Physical space is often conceived in three linear dimensions, although modern physicists usually consider it, with time, to be part of a boundless four-dimensional continuum known as spacetime.

The concept of space is considered to be of fundamental importance to an understanding of the physical universe.

However, disagreement continues between philosophers over whether it is itself an entity, a relationship between entities, or part of a conceptual framework.

Debates concerning the nature, essence and the mode of existence of space date back to antiquity; namely, to treatises like the Timaeus of Plato, or Socrates in his reflections on what the Greeks called khôra (i.e. "space"), or in the Physics of Aristotle (Book IV, Delta) in the definition of topos (i.e. place), or in the later "geometrical conception of place" as "space qua extension" in the Discourse on Place (Qawl fi al-Makan) of the 11th-century Arab polymath Alhazen.

Many of these classical philosophical questions were discussed in the Renaissance and then reformulated in the 17th century, particularly during the early development of classical mechanics.

In Isaac Newton's view, space was absolute—in the sense that it existed permanently and independently of whether there was any matter in the space.

Other natural philosophers, notably Gottfried Leibniz, thought instead that space was in fact a collection of relations between objects, given by their distance and direction from one another.

In the 18th century, the philosopher and theologian George Berkeley attempted to refute the "visibility of spatial depth" in his Essay Towards a New Theory of Vision.
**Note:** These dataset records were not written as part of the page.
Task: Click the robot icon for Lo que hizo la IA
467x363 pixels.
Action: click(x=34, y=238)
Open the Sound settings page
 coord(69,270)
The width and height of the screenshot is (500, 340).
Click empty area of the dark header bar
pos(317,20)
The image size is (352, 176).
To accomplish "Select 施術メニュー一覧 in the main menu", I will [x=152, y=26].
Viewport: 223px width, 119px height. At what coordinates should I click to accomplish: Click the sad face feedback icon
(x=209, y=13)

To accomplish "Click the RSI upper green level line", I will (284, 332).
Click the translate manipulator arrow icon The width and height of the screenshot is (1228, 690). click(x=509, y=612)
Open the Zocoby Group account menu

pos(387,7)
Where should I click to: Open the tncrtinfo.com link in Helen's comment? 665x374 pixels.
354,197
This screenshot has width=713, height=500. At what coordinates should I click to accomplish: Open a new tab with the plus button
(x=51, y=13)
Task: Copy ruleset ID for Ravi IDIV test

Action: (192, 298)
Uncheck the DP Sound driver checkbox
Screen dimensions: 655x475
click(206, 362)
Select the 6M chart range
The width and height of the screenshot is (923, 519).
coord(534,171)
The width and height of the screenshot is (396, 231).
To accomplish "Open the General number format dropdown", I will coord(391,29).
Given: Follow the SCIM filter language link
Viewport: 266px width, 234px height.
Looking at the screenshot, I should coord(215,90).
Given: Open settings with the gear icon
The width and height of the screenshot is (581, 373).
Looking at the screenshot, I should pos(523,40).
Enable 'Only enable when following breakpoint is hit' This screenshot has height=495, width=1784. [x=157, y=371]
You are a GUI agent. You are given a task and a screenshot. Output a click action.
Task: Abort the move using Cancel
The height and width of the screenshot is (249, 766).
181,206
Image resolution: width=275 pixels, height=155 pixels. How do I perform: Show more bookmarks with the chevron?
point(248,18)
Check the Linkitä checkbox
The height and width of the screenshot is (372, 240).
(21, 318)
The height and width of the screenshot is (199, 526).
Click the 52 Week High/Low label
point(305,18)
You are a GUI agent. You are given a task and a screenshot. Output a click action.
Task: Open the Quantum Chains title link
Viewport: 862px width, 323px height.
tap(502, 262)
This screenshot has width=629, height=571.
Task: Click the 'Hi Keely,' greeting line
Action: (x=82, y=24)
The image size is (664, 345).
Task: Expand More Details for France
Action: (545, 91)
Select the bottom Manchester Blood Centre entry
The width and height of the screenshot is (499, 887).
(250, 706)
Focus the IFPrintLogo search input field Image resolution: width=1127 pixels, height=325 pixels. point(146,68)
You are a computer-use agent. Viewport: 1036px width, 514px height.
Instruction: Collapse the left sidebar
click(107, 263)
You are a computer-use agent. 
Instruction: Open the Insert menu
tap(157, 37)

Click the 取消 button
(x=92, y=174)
Later, the metaphysician Immanuel Kant said that the concepts of space and time are not empirical ones derived from experiences of the outside world — they are elements of an already given systematic framework that humans possess and use to structure all experiences.

Kant referred to the experience of "space" in his Critique of Pure Reason as being a subjective "pure a priori form of intuition".

In the 19th and 20th centuries, mathematicians began to examine geometries that are non-Euclidean, in which space is conceived as curved, rather than flat.

According to Albert Einstein's theory of general relativity, space around gravitational fields deviates from Euclidean space.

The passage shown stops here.